PNUD prevê “nova era de divergência” e cobra ações políticas para evitar impacto econômico e social. (Foto: Rawpick/Freepick)
A inteligência artificial (IA) pode aprofundar as desigualdades globais e ampliar a distância entre países ricos e pobres, aponta um relatório divulgado nesta terça-feira (2) pelo Programa das Nações Unidas para o Desenvolvimento (PNUD). O documento faz um alerta direto: sem políticas públicas de proteção e investimento, o avanço da tecnologia pode inaugurar uma “nova era de grande divergência” entre as nações.
Segundo o estudo — intitulado The Next Great Divergence: Why AI May Widen Inequality Between Countries — a IA tende a afetar profundamente três pilares essenciais para o desenvolvimento: desempenho econômico, qualificação da força de trabalho e sistemas de governança.

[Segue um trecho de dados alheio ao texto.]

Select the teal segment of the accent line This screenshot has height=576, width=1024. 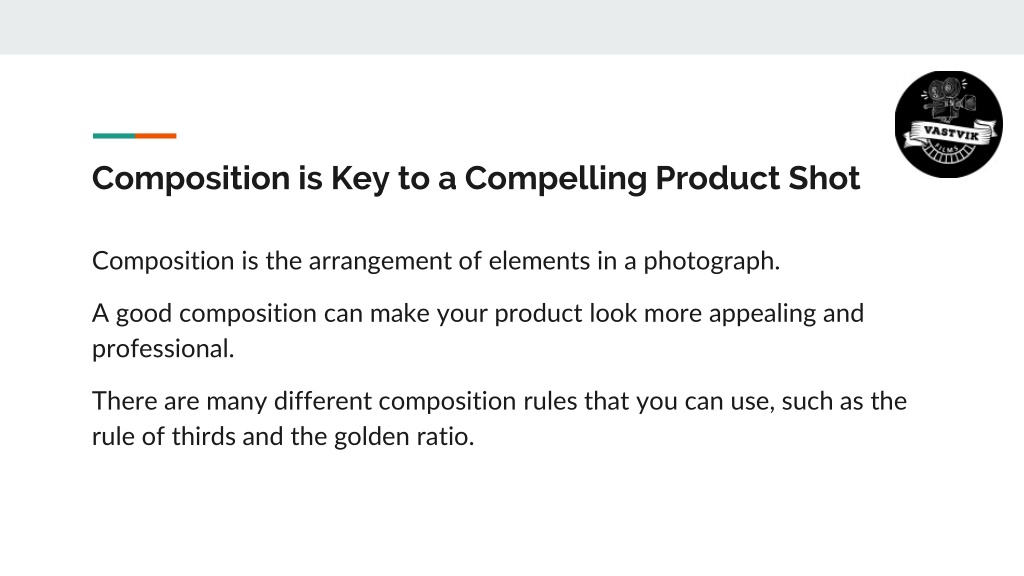click(114, 136)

O relatório lembra que, nas últimas cinco décadas, o comércio internacional, a difusão tecnológica e o aumento do investimento em educação permitiram reduzir as diferenças entre países desenvolvidos e em desenvolvimento, garantindo melhorias significativas em renda, saúde e escolaridade. Mas esses avanços podem ser corroídos se o acesso à IA — e aos benefícios econômicos associados a ela — ficar restrito ao Norte global.

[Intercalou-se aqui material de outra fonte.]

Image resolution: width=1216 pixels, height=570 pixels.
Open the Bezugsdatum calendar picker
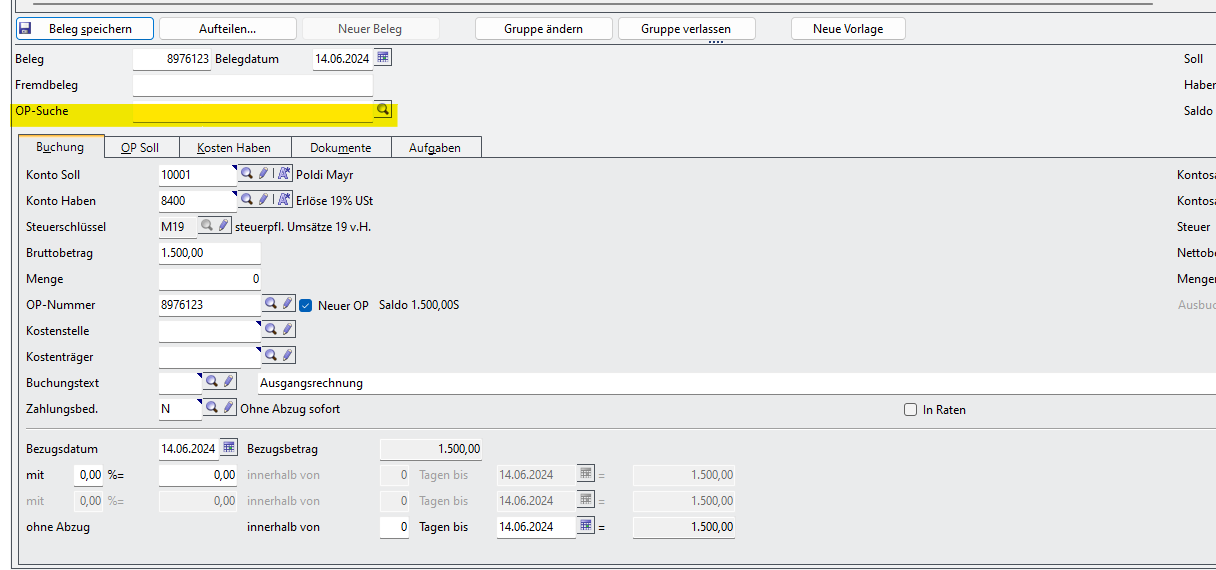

“Acreditamos que a IA está anunciando uma nova era de aumento da desigualdade entre os países, após anos de convergência”, afirmou Philip Schellekens, economista-chefe do Escritório Regional Ásia-Pacífico do PNUD, em coletiva de imprensa em Genebra.
Embora o cenário seja especialmente preocupante para nações de baixa renda, o relatório afirma que até mesmo países desenvolvidos sofrerão consequências se a desigualdade global se intensificar. Para Schellekens, deixar economias inteiras para trás criará efeitos colaterais que ultrapassam fronteiras.
“Se a desigualdade continuar a aumentar, os impactos em segurança internacional e nas dinâmicas de migração irregular tendem a se agravar”, alertou o economista.
O PNUD defende que governos adotem políticas que democratizem o acesso à tecnologia, garantam capacitação de trabalhadores e promovam modelos de governança que reduzam o impacto desigual da IA. Sem isso, o avanço acelerado das ferramentas de automação e dos sistemas inteligentes pode reforçar disparidades já existentes e criar novos desequilíbrios globais.
O relatório reforça que o momento é decisivo: a forma como os países lidarem agora com a transformação tecnológica determinará quem prosperará na economia global das próximas décadas — e quem ficará ainda mais distante do centro da inovação.